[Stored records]
####

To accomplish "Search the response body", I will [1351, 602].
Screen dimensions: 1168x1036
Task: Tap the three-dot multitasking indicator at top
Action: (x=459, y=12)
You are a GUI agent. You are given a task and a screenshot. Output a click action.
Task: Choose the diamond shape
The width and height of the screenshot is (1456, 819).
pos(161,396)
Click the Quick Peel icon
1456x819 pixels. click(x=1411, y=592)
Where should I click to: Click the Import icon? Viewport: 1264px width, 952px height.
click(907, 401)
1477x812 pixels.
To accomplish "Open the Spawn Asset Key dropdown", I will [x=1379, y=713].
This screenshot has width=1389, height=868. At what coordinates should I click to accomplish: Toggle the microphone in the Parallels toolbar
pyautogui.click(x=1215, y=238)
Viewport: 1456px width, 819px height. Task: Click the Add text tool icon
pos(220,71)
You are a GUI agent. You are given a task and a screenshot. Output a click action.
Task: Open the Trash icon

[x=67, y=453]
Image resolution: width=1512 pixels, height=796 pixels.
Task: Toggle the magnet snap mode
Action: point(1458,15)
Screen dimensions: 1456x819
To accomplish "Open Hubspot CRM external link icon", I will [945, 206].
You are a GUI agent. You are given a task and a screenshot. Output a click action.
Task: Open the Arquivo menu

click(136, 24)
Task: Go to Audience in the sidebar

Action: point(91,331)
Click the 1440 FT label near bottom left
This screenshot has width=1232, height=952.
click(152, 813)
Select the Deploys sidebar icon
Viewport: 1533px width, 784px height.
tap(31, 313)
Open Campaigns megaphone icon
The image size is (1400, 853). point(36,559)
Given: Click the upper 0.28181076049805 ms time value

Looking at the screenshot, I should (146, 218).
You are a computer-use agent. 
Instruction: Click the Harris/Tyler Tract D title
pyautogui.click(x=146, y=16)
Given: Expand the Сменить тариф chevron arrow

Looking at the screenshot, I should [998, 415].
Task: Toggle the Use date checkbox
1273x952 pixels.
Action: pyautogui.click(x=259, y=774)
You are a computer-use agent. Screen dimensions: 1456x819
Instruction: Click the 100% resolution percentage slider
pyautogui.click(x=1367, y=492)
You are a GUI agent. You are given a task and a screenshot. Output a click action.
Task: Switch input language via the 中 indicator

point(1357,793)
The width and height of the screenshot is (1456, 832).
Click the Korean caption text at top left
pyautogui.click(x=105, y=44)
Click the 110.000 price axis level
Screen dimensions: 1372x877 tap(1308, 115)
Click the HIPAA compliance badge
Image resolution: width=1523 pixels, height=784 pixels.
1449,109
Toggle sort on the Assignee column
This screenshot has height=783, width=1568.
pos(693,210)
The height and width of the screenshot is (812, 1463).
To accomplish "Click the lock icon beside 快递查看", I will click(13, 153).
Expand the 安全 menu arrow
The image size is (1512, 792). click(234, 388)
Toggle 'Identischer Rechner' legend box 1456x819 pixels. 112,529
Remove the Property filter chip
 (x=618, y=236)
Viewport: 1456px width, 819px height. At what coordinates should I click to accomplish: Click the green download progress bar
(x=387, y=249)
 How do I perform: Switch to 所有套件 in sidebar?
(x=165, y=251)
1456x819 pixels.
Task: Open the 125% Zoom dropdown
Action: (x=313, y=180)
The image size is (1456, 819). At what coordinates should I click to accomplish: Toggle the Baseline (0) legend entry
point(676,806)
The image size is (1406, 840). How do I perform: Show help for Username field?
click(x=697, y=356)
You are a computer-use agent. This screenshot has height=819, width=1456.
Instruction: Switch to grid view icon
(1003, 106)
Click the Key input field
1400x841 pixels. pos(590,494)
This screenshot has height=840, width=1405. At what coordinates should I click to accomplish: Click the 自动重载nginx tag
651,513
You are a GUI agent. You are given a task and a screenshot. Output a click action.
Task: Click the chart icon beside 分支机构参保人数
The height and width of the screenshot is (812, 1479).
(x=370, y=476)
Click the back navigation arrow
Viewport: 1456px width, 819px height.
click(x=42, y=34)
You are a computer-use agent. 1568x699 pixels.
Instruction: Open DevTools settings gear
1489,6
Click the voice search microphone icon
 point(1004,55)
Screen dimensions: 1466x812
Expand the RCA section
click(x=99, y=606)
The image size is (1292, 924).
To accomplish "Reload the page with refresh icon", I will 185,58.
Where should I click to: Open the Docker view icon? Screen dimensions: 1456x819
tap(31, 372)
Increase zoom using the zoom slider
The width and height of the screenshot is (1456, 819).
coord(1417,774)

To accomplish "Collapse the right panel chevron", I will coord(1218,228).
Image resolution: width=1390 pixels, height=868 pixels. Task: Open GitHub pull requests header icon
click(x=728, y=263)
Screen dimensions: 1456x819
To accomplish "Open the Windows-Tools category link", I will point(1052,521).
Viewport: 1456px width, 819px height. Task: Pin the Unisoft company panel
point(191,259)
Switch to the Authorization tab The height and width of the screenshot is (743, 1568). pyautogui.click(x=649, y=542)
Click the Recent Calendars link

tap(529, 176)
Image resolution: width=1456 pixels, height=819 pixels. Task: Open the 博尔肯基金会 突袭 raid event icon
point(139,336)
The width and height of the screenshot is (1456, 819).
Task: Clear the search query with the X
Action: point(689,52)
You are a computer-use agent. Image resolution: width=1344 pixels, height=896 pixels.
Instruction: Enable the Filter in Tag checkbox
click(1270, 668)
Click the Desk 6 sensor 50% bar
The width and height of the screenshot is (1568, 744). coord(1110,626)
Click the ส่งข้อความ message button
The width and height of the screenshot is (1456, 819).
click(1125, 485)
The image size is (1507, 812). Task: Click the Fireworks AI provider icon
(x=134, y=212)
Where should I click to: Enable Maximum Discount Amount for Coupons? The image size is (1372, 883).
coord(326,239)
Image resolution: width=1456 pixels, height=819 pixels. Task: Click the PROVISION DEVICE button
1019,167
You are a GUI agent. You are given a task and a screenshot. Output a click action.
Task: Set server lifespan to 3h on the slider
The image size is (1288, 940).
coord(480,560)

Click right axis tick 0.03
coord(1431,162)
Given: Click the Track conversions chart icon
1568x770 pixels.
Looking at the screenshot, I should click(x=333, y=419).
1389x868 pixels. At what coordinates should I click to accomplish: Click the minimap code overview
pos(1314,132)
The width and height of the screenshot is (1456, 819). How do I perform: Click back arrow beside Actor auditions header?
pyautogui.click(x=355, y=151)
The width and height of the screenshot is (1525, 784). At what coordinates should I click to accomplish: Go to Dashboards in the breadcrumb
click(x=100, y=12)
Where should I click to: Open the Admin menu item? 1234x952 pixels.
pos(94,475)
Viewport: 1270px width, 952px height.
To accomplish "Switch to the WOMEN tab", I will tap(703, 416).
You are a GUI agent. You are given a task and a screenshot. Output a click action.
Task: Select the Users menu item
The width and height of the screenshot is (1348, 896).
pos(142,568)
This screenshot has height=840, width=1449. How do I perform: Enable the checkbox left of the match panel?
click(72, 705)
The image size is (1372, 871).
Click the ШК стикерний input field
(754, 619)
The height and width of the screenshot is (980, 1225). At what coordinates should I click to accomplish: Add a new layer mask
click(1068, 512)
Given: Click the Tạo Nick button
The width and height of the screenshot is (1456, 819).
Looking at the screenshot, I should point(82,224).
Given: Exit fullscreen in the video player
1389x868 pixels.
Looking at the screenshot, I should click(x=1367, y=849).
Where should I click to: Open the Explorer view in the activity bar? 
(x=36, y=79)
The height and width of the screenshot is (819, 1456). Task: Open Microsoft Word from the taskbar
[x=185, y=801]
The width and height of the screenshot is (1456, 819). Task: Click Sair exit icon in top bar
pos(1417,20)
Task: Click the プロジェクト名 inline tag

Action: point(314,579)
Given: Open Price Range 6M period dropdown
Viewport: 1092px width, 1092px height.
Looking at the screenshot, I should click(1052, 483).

####

Going through the data above, return each line with the word "chart".

Task: Click the chart icon beside 分支机构参保人数
Given: Click the Track conversions chart icon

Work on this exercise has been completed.